In October of 1562, Queen Elizabeth I was diagnosed with smallpox. The young queen—only twenty-nine at the time—survived and would go on to rule for another forty-one years, but England’s most remarkable monarch would carry the scars of survival to the end of her days. Shakespeare was born two years later, in 1664, and like the queen, seems to have avoided death from the four main diseases of the day: smallpox, bubonic plague, typhus, and malaria. The bubonic plague, or “black death,” was particularly virulent, a disease that reached pandemic proportions several times; the most written about cases—noted by a variety of international observers—occurred in 1582, 1592-3, 1603, 1607, 1610, 1625, and 1665, but there were more.
Each time plague broke out, the theatres were promptly closed, apothecaries were suddenly in demand (despite being a favored comedic target among playwrights and poets), and those with means headed to their country houses. We don’t know much about what Shakespeare might have been up to during these episodic outbreaks, but some evidence suggests that the King’s Men headed for provincial destinations outside the city, taking their performances to other parts of the kingdom. We know, for instance, that in 1610, the troupe was hired by the municipal government of Oxford to perform Ben Jonson’s satire, The Alchemist, and Shakespeare’s tragedy, Othello.

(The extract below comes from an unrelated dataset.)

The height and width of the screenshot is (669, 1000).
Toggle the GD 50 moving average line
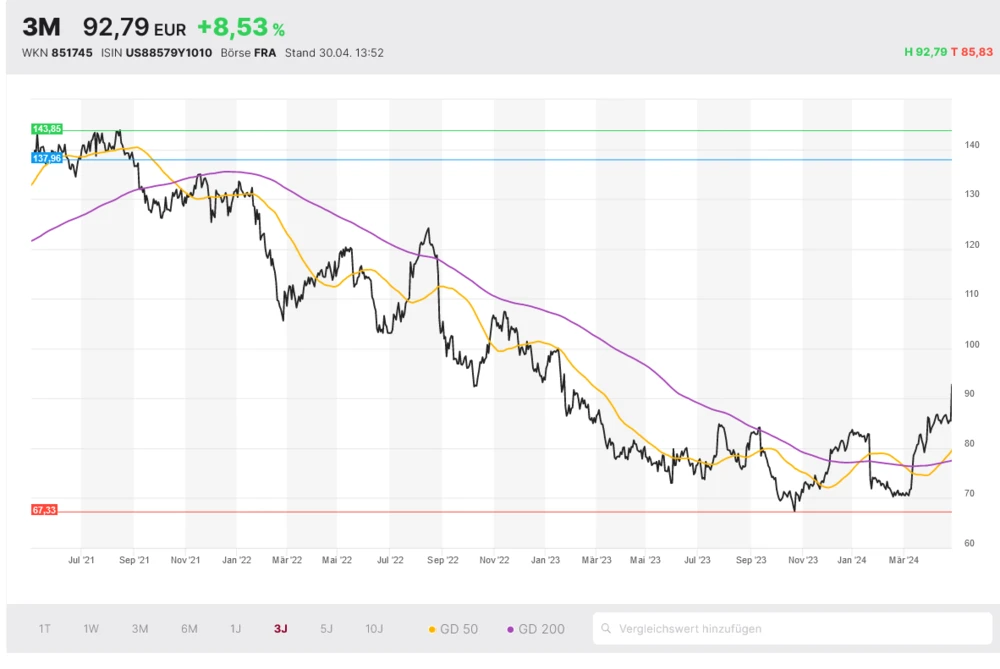[x=459, y=629]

Epistolary evidence from Henry Jackson (a scholar of Corpus Christi College) tells us that the actor playing Desdemona managed to wring both tears and groans from the audience in her death scene, and that, with a similar responsiveness, the audience also laughed at Jonson’s jests. Othello is only one among several plays in which Shakespeare makes reference to the plague. Others include Romeo and Juliet, King Lear, Twelfth Night, and The Tempest. Forming pleasure from plague may have been part of Shakespeare’s genius.

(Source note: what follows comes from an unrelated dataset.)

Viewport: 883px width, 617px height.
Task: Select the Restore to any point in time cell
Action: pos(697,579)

Interestingly, some scholars have suggested that the pandemic-induced lulls in theatre work led Shakespeare to write some of his best poetry. Certainly, Shakespeare’s preoccupation with death, loss, memory, and the preciousness of surviving friendships support the possibility, as in Sonnet 30:
“When to the sessions of sweet silent thought
I summon up remembrance of things past,
I sigh the lack of many a thing I sought,
And with old woes new wail my dear time’s waste:
Then can I drown an eye, unused to flow,
For precious friends hid in death’s dateless night,
And weep afresh love’s long since canceled woe,
And moan the expense of many a vanish’d sight:
Then can I grieve at grievances foregone,
And heavily from woe to woe tell o’er
The sad account of fore-bemoaned moan,
Which I new pay as if not paid before.
But if the while I think on thee, dear friend,
All losses are restor’d and sorrows end.”
The poem doesn’t eschew the reality of grief: “precious friends hid in death’s dateless night” gives us a searing sense of the enduring nature of real loss. Yet the volta at poem’s end reveals the nature of restoration to be a function of remembrance—friendship doesn’t really end, if we continue to recollect the particular preciousness of the individual person. We’re not sure whether the “dear friend” of the conclusion is still living, or one among the others lost to death, but in either case, taking time to reflect brings, somehow, a renewal and “sorrows end”—at least for the duration of “while I think.”